Caroline J.  Cherryh

Inheritor

Foreigner Series 03

For Elsie

All characters and events in this book are fictitious. Any resemblance to persons living or dead is strictly coincidental.

CHAPTER 1

The wind blew from the sea, out of the west, sweeping up to the heights of the balcony and stirring the white tablecloth with a briskness that made the steaming breakfast tea quite welcome. The view past the white-plastered balustrade was blue water, pale sky, and the famous cliffs of Elijiri, from which, the thought had crossed Bren Cameron's mind, wi'itikiin might just possibly launch themselves.

But no, the sea was surely too great a hazard for the small, elegant gliders.

"Eggs," lord Geigi urged with a wave of his fingers. It was a delicate preparation, a sort of crusted soufflé, eggs of a species the cook swore were innocent of toxins for the human guest.

Bren trusted himself to his staff, Tano and Algini having made his sensitivities to certain native spices quite clear to the cook; and having made equally clear, he was sure, the consequence of such an accident to the reputation of lord Geigi, who had a personal stake in not poisoning him. He allowed the servant to pile on a second helping of the very excellent spiced dish.

Rare that he found something he liked that he dared eat in quantity — it was a piece of intradepartmental wisdom that the way to survive atevi cuisine was to vary the intake and not allow the occasional trace of an objectionable substance to become three and four traces at the same meal — but Tano and Algini thought this dish should be perfectly safe.

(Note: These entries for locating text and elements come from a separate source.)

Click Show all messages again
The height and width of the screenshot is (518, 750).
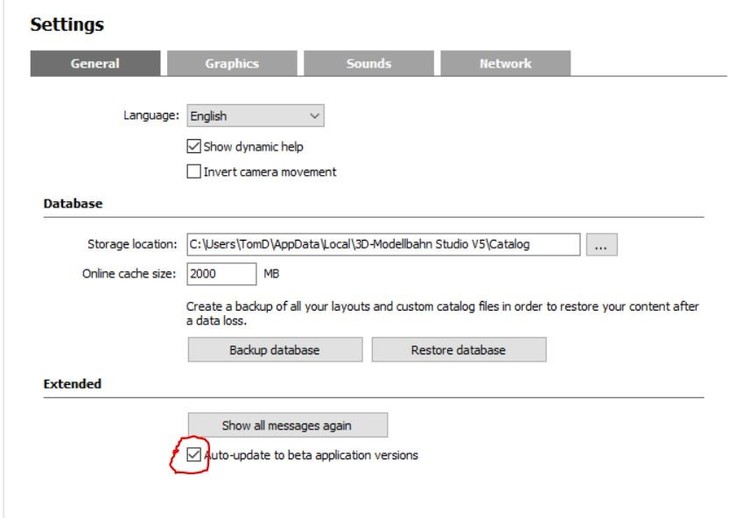point(287,425)
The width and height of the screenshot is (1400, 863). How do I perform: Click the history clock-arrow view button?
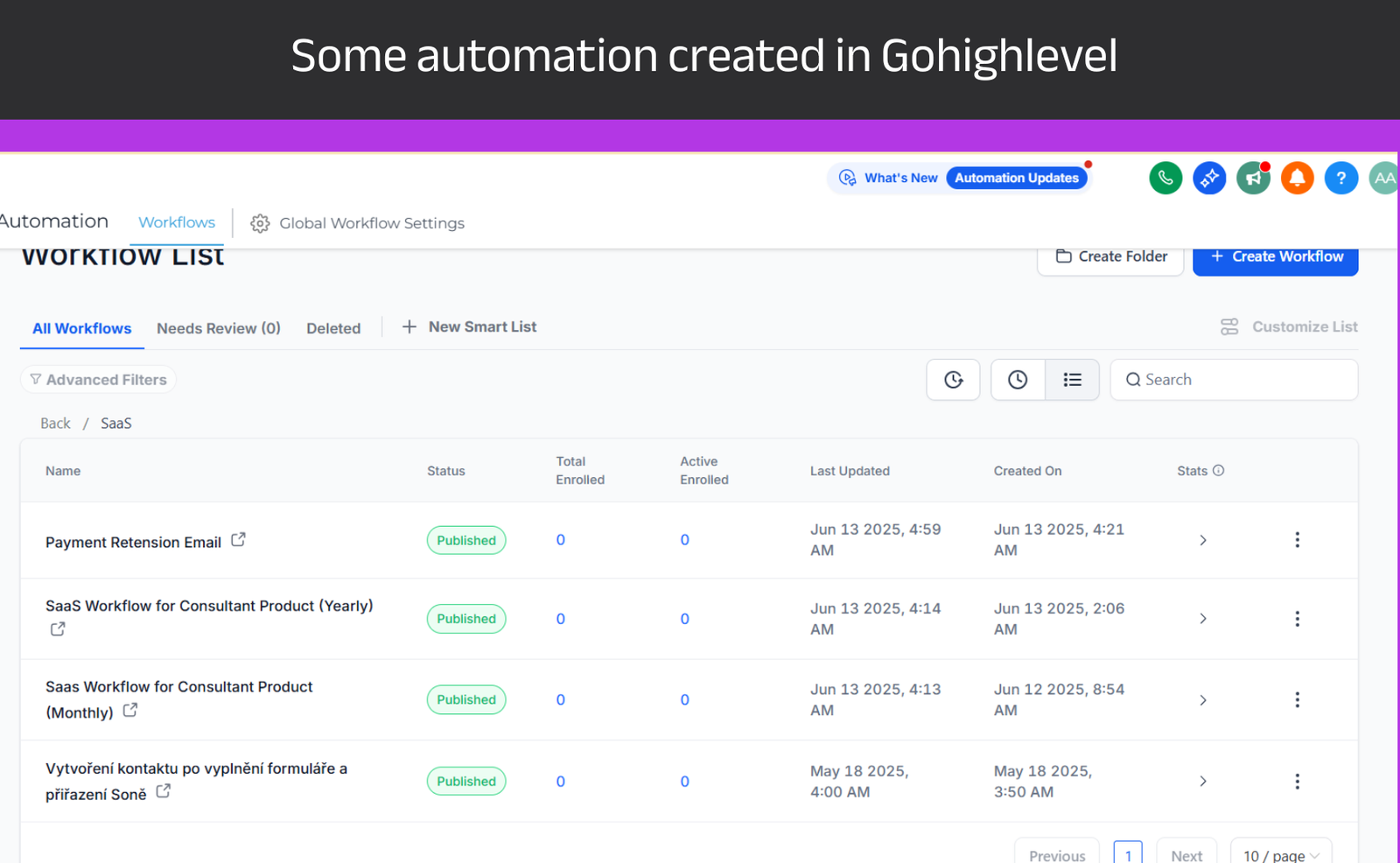[x=953, y=380]
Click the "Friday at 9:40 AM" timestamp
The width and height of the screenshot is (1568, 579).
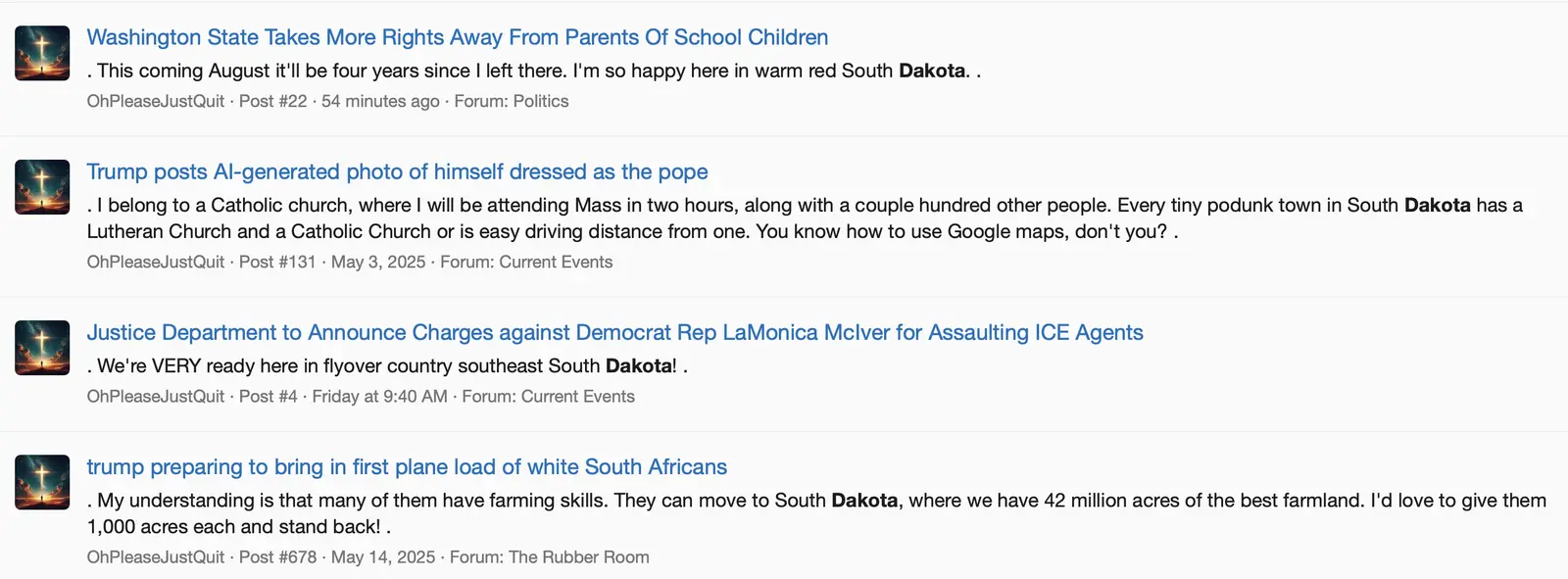[x=379, y=396]
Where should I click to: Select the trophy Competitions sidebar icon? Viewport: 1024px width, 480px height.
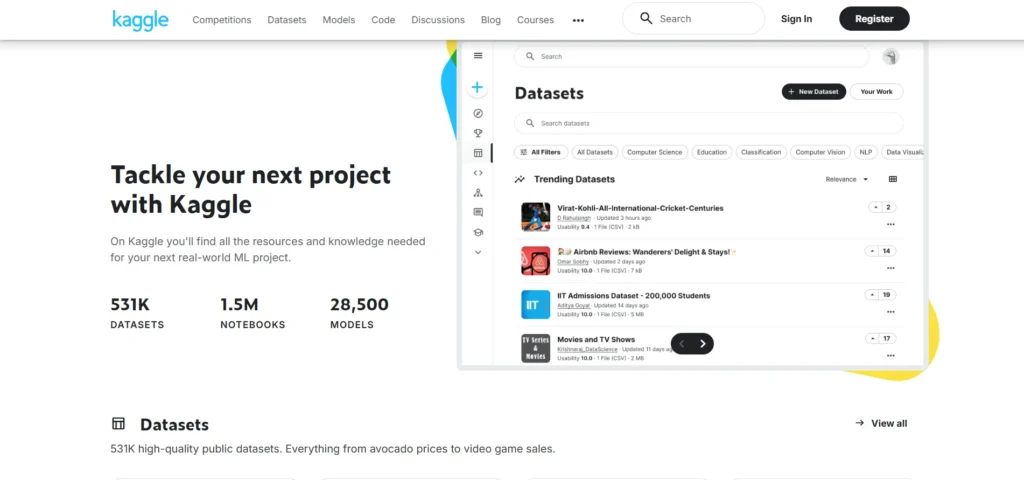click(478, 133)
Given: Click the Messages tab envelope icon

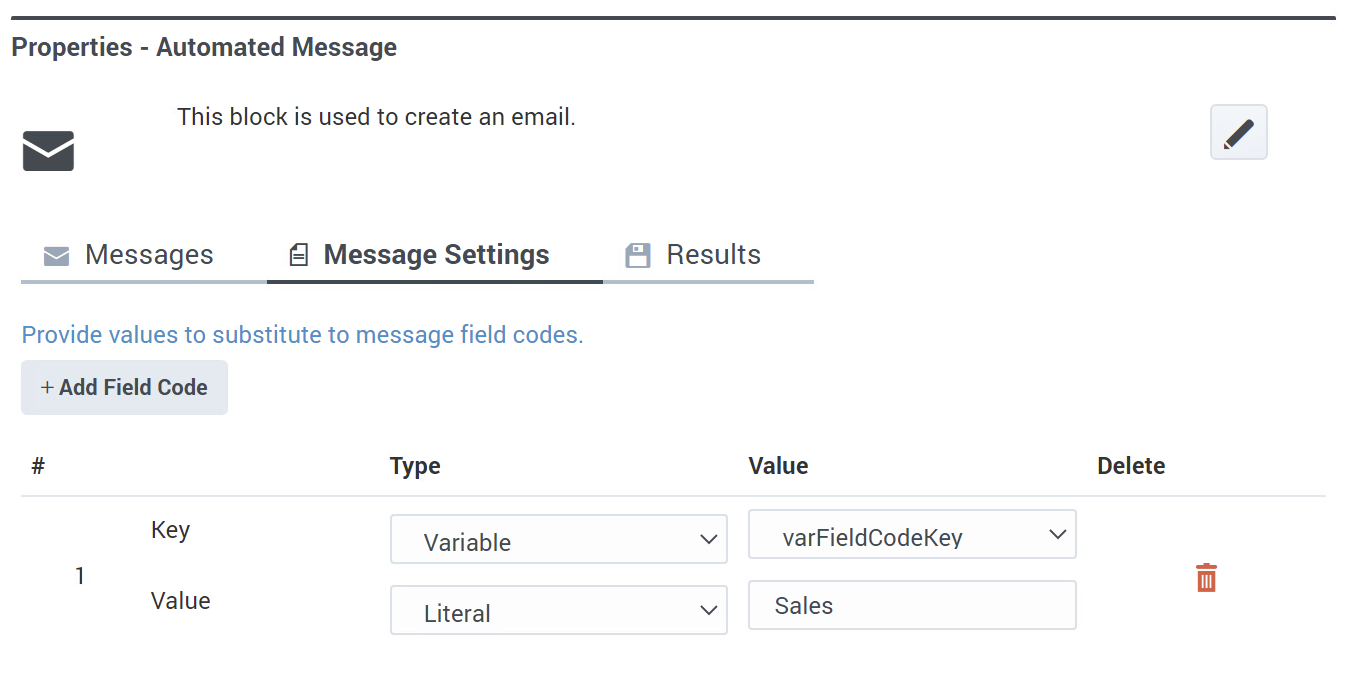Looking at the screenshot, I should 57,256.
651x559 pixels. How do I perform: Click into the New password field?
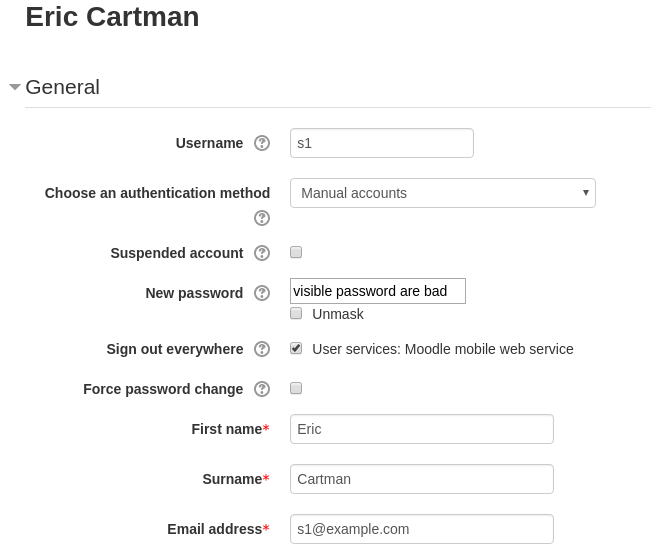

Geigi was pleased, clearly, at his enthusiasm for the cuisine, pleased in the crisp, clean air of a seaside morning, pleased in the presence of an important guest. Geigi's appetite ran to another, far larger helping of the soufflé. Black-skinned, golden-eyed, towering head and shoulders taller than any tall human, besides being gifted with an alkaloid-tolerant metabolism, Geigi, like any ateva of the mainland, viewed food as a central point of hospitality, the consumption of it a mark of confidence and assurance of honesty, understandable in a society in which assassins were an important guild, and a regular recourse in interpersonal and political disputes.

Such, as happened, were Tano and Algini, watching over Bren's shoulder, standing near this breakfast table on the balcony; such, Bren was very sure, were the pair who hovered on Geigi's side of the table, near the balustrade. Gesirimu, Tano had said, was the woman's name, and Casurni, her senior partner — the pair in a dark, fashionable cut of clothes perfectly in character for a lord's private security. And one assumed Tano knew. One assumed that, among the thousands of members of the Assassins' Guild, the highest did know each other by reputation and, more importantly, by man'chi — that word something like loyalty, that meant nothing to do with hire, or birth, or anything humans were equipped to understand.